No âmbito do SFH, o seguro habitacional obrigatório ganha conformação diferenciada, uma vez que integra a política nacional de habitação, destinada a facilitar a aquisição da casa própria, especialmente pelas classes de menor renda da população. Trata-se, pois, de contrato obrigatório que visa à proteção da família, em caso de morte ou invalidez do segurado, e à salvaguarda do imóvel que garante o respectivo financiamento imobiliário, resguardando, assim, os recursos públicos direcionados à manutenção do sistema.

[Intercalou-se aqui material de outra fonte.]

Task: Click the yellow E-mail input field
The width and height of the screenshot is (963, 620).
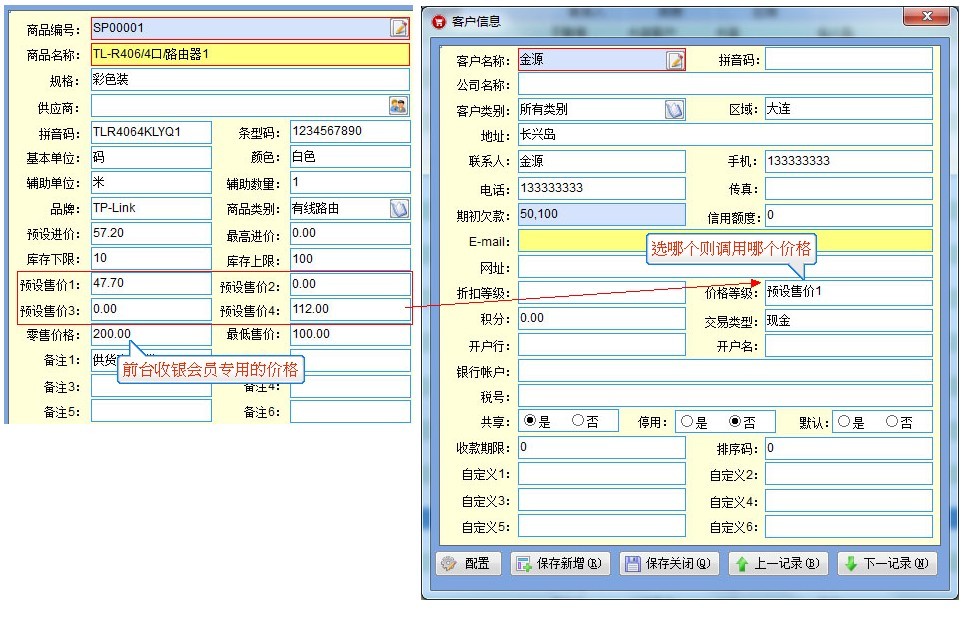Action: [x=724, y=241]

Acentuou ainda a ministra Nancy Andrighi que a interpretação fundada na boa-fé objetiva, contextualizada pela função socioeconômica que desempenha o contrato de seguro habitacional obrigatório vinculado ao SFH, leva a concluir que a restrição de cobertura, no tocante aos riscos indicados, deve ser compreendida como a exclusão da responsabilidade da seguradora com relação aos riscos que resultem de atos praticados pelo próprio segurado ou do uso e desgaste natural e esperado do bem, tendo como baliza a expectativa de vida útil do imóvel, porque configuram a atuação de forças normais sobre o prédio.

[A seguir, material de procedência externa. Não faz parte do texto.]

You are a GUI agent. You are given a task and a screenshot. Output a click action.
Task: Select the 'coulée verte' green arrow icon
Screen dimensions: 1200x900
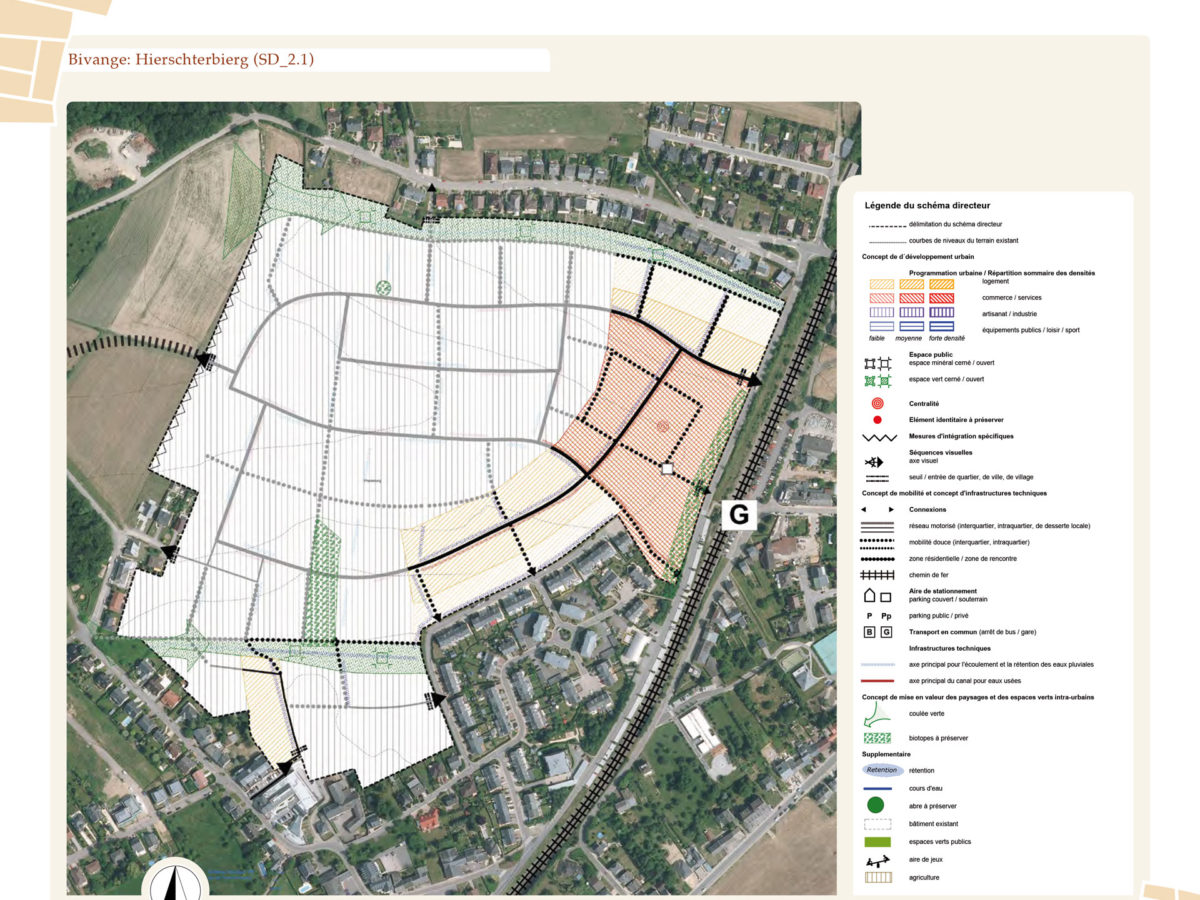pos(877,713)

Aliás, decidiu o STJ que, “em se tratando de seguro habitacional, de remarcada função social, há de se interpretar a apólice securitária em benefício do consumidor/mutuário e da mais ampla preservação do imóvel que garante o financiamento”, concluindo pela “impossibilidade de exclusão do conceito de danos físicos e de ameaça de desmoronamento, cujos riscos são cobertos, de causas relacionadas, também, a vícios construtivos” (EDcl no AgRg no REsp 1.540.894/SP, julgado em 24/05/2016, DJe de 02/06/2016 – grifou-se). Na ocasião do julgamento, bem apontou o e. Min. Paulo de Tarso Sanseverino, no voto condutor do acórdão: O contrato de seguro habitacional tem cunho social, porque erigido de modo obrigatório para o resguardo da garantia do financiamento contraído sob as normas do SFH.

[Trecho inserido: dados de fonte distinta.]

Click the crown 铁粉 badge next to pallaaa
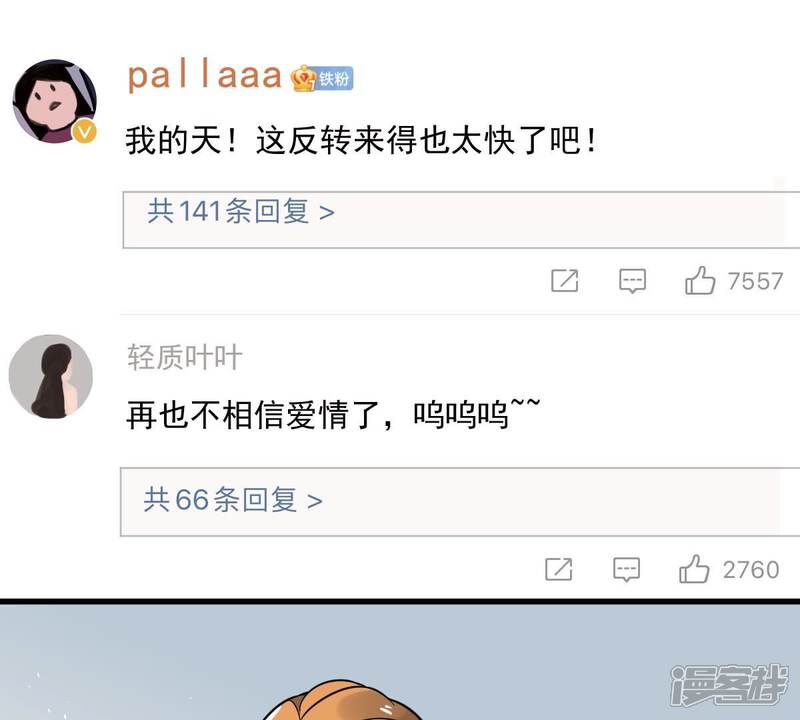 coord(322,78)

Os vícios estruturais de construção estão acobertados pelo seguro habitacional obrigatório, cujos efeitos devem se prolongar no tempo, mesmo após a conclusão do contrato, para acobertar o sinistro concomitante à vigência deste, ainda que só se revele depois de sua extinção (vício oculto). Nesse sentido, é o entendimento mais recente da terceira Turma: REsp 1.804.965, julgado em 24/09/2019, pendente de publicação; REsp 1.717.112/RN, julgado em 25/09/2018, DJe 11/10/2018; EDcl no AgInt no REsp 1.561.601/SP, julgado em 02/09/2019, DJe 05/09/2019; AgInt no AREsp 1.171.213/PR, julgado em 01/07/2019, DJe 06/08/2019.
V – CONCLUSÕES
Daí porque imprescindível a prova pericial para a constatação ou não dos vícios reportados em ação própria.